Benton Bangs

Profile
- Position: Halfback

Personal information
- Born: September 5, 1893 Moscow, Idaho, U.S.
- Died: June 7, 1970 (aged 76) Wenatchee, Washington, U.S.
- Listed height: 5 ft 10 in (1.78 m)
- Listed weight: 180 lb (82 kg)

Career information
- College: Washington State (1914–1917) Mare Island Marines (1918)

Career history
- Los Angeles Buccaneers (1926);

Awards and highlights
- First-team All-PCC (1917); 1916 Rose Bowl; 1919 Rose Bowl;
- Stats at Pro Football Reference

= Benton Bangs =

American football player (1893–1970)

Benton Maxwell "Biff" Bangs Jr. (September 5, 1893 – June 7, 1970) was an American professional football player who was a halfback for the Los Angeles Buccaneers of the National Football League (NFL) in .. He played college football for Washington State from 1914 to 1917 and for the 1918 Mare Island Marines football team during World War I.

==Early life==
Bangs was born in 1893 in Moscow, Idaho, United States.
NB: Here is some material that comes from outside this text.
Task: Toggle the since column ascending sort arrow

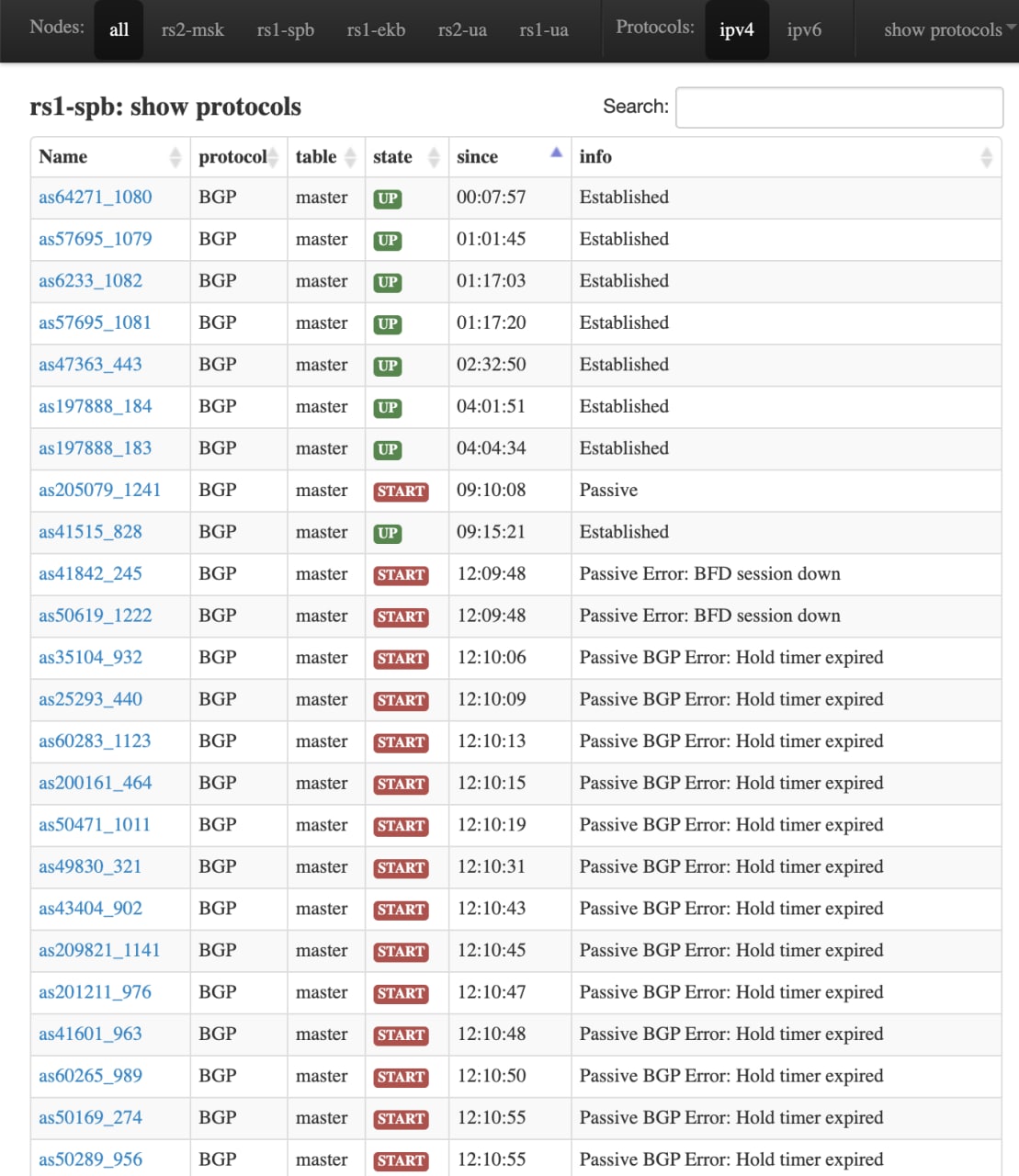Action: 556,153
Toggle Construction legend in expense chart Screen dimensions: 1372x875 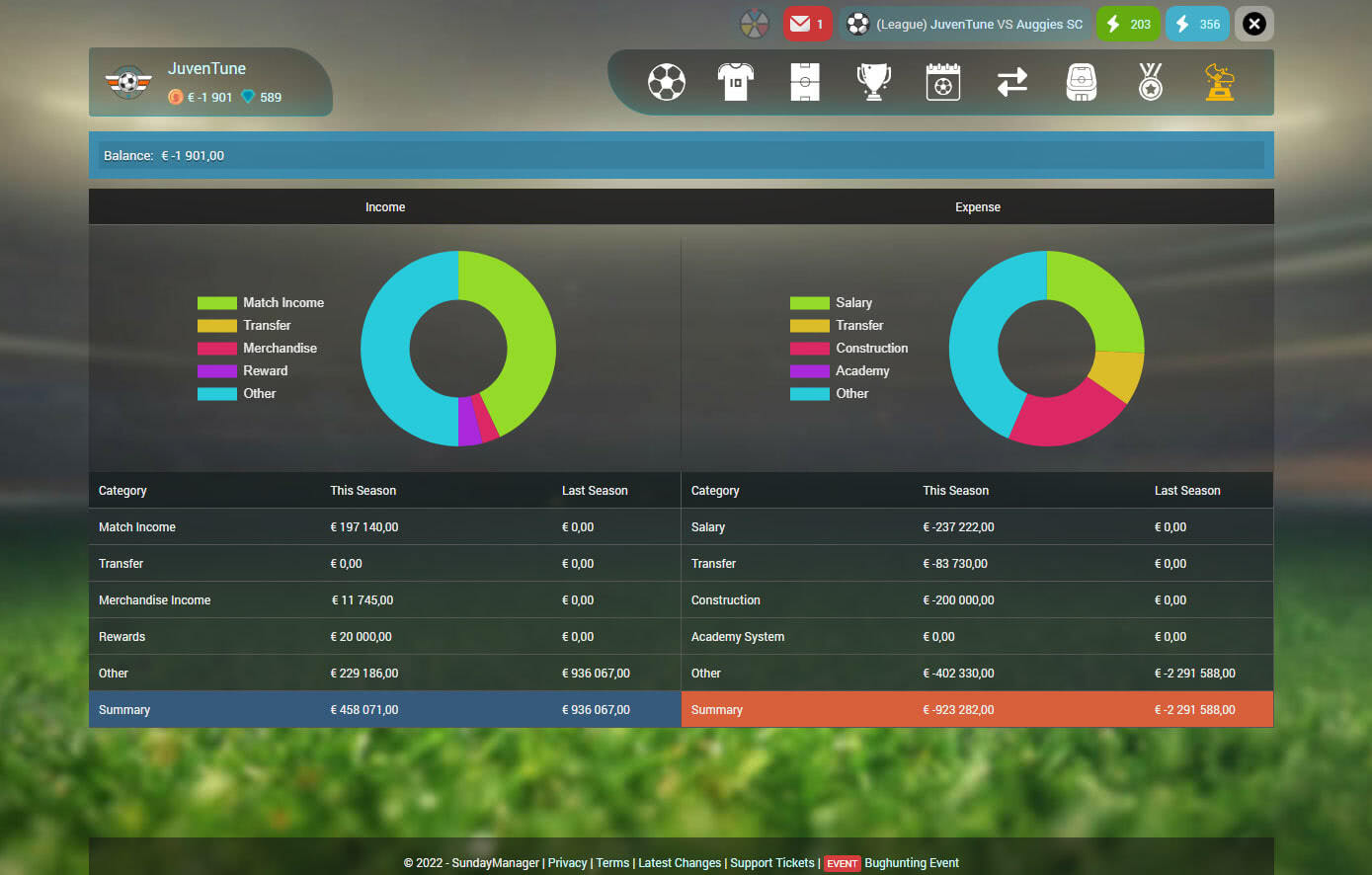pos(871,349)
He was the son of H.H. Bangs who served several terms in the Idaho state legislature. His father died in November 1914.

==Football career==
===Albion===
Bang began his college career at the Albion Normal School in Albion, Idaho. He was the team captain and star punter, rusher and passer for the Albion football team in 1913. After a strong showing, he was recruited as a transfer student by both the University of Idaho and Washington State College.

===Washington State===
Bangs enrolled at Washington State in September 1914. He played at the halfback and fullback positions for Washington State from 1914 to 1917. He was a key player on the 1915 Washington State football team that compiled an undefeated 7–0 record and defeated Brown in the 1916 Rose Bowl. After the team's victory in the Rose Bowl, Bangs was elected as captain of the 1916 team. He received both bachelor's and master's degrees in agriculture.

===Mare Island Marines===
After graduating from Washington State, Bangs was appointed county agriculturist for Skagit County, Washington. With the United States entering World War I, Bangs joined the US Marine Corps. He played for the 1918 Mare Island Marines football team that compiled a 10-0 record before losing in the 1919 Rose Bowl against Great Lakes Navy. in its coverage of the Rose Bowl game, the Los Angeles Times called Bangs "the greatest line plunger the colleges of the Pacific Coast have ever produced."

===Professional football===
After the war, Bangs lived for several years in Wenatchee, Washington. He played football for a local team, the Wenatchee All-Stars. In 1926, he also played professional football with the Los Angeles Buccaneers.

==Family and later years==
Bangs moved in 1929 to Chelan, Washington, where he owned and operated an orchard. He was also a Chelan County commissioner in the 1950s and 1960s. He also raced pigeons, winning pigeon racing competitions in 1955, 1956, and 1957.

Bangs and his wife Esther had two sons, Henry H. Bangs and Benton M. Bangs Jr. He died in 1970 at age 76 at a hospital in Wenatchee.